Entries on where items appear
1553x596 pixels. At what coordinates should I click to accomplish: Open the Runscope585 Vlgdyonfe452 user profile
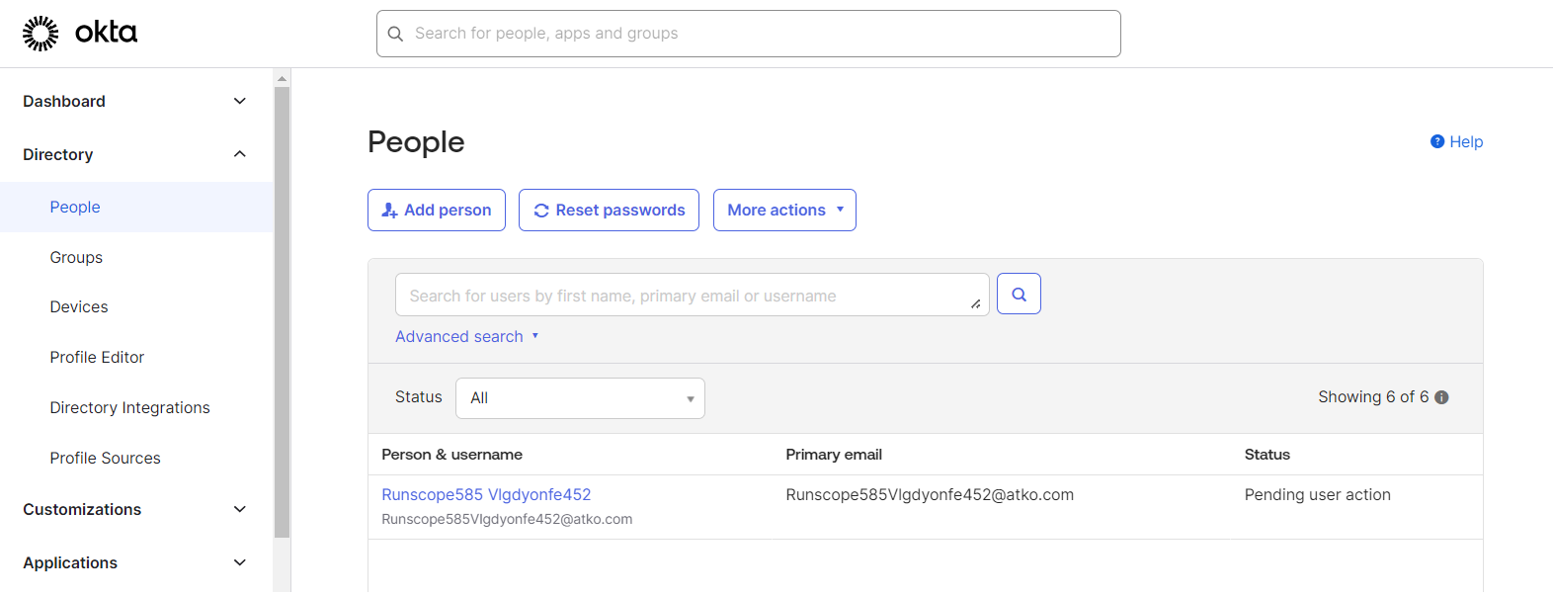click(x=486, y=494)
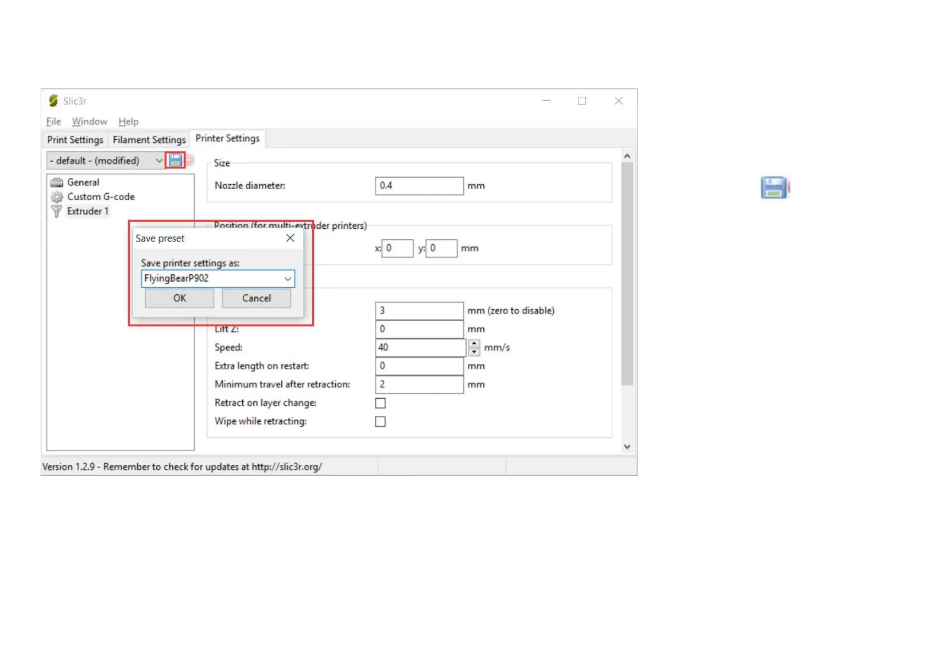Click the save preset floppy disk icon
This screenshot has width=927, height=655.
point(175,160)
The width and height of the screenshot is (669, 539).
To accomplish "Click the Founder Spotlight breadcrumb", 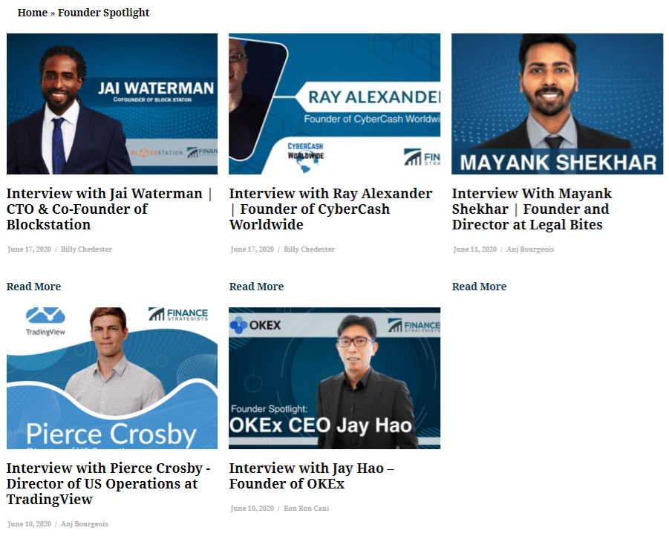I will tap(104, 13).
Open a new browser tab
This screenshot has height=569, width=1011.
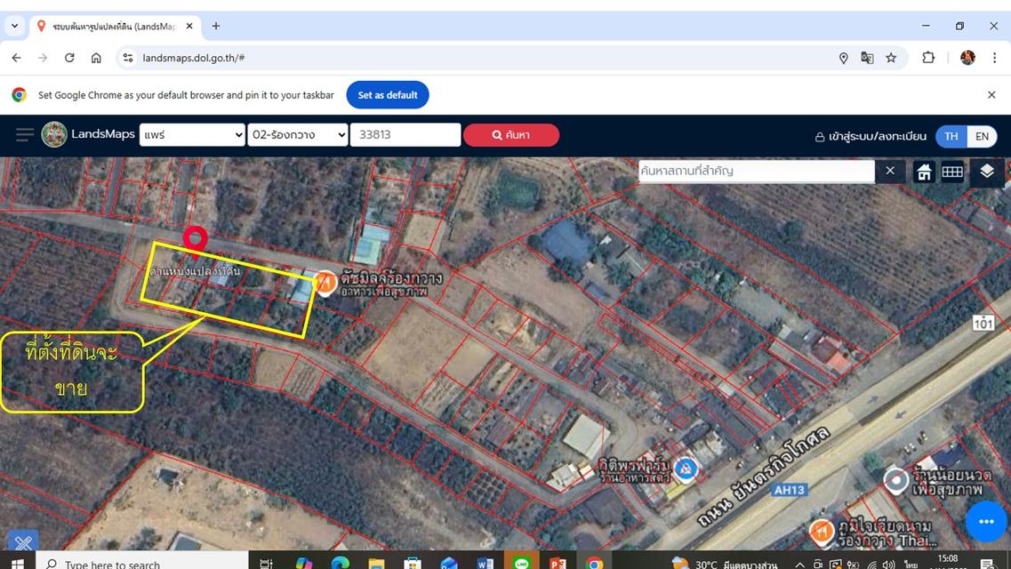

Stated exercise ▸
Print the listing word for word from its first line up to and including the line that contains "point(175,160)", and leave the pictures out.

Complete output ▸
1553x596 pixels. At what coordinates should I click to accomplish: Open the Runscope585 Vlgdyonfe452 user profile
click(x=486, y=494)
Click the save preset floppy disk icon
This screenshot has width=927, height=655.
point(175,160)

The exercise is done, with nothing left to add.